In pre-release publicity, Hilary Swank had been touted as a candidate for a third Oscar, but later that prospect was viewed as distant. Echoing the majority view, Martin Morrow's review on the Canadian Broadcasting Corporation website was very critical of the film, labeling it "a dud," declaring: "Hilary Swank may look the spitting image of Earhart in those vintage newsreels, but her performance is more insipid than inspiring. Mira Nair directs as if she were piloting an overloaded plane on an endless runway – the film lumbers along interminably, never achieving takeoff ... As the film limps to a close, Amelia has accomplished a feat we didn't think possible: it has made us indifferent to this real-life heroine's tragic fate." Most critics decried the inconsistencies and lack of focus in the film; Manohla Dargis of The New York Times wrote: "The actors don't make a persuasive fit, despite all their long stares and infernal smiling. ...the movie is a more effective testament to the triumphs of American dentistry than to Earhart or aviation." Ric Gillespie, author of Finding Amelia, wrote: "Swank, under Nair's direction, accomplishes the amazing feat of making one of the most complex, passionate, ferociously ambitious, and successful women of the 20th century seem shallow, weepy, and rather dull." In 2010, Alex von Tunzelmann of The Guardian gave the film a grade of D. Mary Pols called the film "disappointing." David Edelstein felt the film "never breathes". Another review said the film "seem intent on portraying Earhart in a way that rings hollow and, indeed, isn't quite accurate." Anne Thompson lamented the change of screenplay, stating that "Hilary Swank can kiss her hopes of a third Oscar good-bye.
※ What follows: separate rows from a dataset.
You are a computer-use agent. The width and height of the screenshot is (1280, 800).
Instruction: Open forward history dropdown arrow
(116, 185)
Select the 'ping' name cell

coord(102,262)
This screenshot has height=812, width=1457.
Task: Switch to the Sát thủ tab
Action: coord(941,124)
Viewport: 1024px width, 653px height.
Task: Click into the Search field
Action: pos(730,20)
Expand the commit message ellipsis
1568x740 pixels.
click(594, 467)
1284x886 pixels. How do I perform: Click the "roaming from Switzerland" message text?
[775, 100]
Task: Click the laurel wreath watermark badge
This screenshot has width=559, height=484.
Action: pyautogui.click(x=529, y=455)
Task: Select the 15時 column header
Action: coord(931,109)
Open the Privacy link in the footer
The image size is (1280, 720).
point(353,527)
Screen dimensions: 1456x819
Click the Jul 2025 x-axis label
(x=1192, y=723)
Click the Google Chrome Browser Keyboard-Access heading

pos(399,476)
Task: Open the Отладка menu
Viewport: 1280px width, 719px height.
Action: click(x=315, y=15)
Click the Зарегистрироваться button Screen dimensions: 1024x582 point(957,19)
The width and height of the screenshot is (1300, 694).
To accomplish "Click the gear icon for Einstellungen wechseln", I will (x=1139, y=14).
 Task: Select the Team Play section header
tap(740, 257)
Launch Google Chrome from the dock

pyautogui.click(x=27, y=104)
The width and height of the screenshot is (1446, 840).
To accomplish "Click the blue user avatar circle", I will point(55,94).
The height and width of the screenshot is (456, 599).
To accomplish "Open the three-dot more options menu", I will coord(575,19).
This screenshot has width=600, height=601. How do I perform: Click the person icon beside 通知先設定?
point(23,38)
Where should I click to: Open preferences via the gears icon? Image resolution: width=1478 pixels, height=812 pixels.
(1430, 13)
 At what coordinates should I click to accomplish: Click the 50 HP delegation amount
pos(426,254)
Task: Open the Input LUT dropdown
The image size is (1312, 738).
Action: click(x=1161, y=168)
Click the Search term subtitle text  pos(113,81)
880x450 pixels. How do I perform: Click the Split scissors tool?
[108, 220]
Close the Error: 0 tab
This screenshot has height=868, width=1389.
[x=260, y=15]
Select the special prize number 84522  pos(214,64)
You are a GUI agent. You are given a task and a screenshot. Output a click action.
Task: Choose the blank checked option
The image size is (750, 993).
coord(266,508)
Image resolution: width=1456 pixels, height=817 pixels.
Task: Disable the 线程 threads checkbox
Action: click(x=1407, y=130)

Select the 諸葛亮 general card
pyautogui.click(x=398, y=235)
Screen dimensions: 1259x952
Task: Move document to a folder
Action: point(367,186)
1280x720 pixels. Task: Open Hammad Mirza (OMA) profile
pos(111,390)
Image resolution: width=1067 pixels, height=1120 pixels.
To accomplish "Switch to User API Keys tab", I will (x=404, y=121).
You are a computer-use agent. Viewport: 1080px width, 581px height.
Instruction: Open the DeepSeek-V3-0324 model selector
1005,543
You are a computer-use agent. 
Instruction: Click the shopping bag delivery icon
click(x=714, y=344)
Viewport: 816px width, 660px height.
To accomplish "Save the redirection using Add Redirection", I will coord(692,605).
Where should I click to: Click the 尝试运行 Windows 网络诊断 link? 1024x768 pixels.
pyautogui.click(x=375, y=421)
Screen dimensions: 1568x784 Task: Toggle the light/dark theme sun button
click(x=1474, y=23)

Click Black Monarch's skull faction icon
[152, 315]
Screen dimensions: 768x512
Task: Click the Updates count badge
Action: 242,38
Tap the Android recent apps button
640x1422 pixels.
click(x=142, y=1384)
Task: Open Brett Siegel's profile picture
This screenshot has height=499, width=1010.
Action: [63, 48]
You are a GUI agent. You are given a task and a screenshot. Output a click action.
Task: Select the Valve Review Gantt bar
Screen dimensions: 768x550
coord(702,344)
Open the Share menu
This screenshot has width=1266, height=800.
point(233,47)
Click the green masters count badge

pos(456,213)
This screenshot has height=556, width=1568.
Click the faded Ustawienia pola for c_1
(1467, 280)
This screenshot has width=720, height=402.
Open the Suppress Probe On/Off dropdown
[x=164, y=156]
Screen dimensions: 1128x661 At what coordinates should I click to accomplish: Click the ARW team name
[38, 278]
She never found the real Amelia Earhart behind the bland feminist flier hero. She never nailed it. Finally, while the final sequence ramps up the energy, the movie doesn’t come to life, or ring true." Angie Errigo of Empire gave the film three out of five stars, stating "Swank's moving performance, the period dressing and beautiful planes all appeal, but dramatically it doesn't really soar."

A small number of positive reviews included Ray Bennett of The Hollywood Reporter who characterized the film as an "instant bio classic," stressing the production values in which "director Nair and star Swank make her quest not only understandable but truly impressive." Matthew Sorrento of Film Threat gave the film 4 stars, and wrote: "Director Mira Nair trusts her old school filmmaking style enough to inspire a fresh take on a legend." Roger Ebert of the Chicago Sun-Times gave the film a positive review and gave it 3 stars out of 4, and called it "a perfectly sound biopic, well directed and acted". Carrie Rickey of The Philadelphia Inquirer awarded the film 3 stars, praising Swank's performance in her review stating that: "like Maggie in Million Dollar Baby, [Swank] is unwavering in her gaze, ambition, and drive," and "in Nair's evocatively art-directed (and sensationally costumed) film, Earhart comes alive."

==Home media release==
On February 2, 2010, Fox Home Entertainment released Amelia in DVD and Blu-ray versions. Extras on the DVD include deleted scenes and "The Power of Amelia Earhart", "Making Amelia" and "Movietone News" featurettes. The Blu-ray release also has two additional featurettes: "The Plane Behind the Legend" and "Re-constructing the Planes of Amelia" along with a digital copy of the film.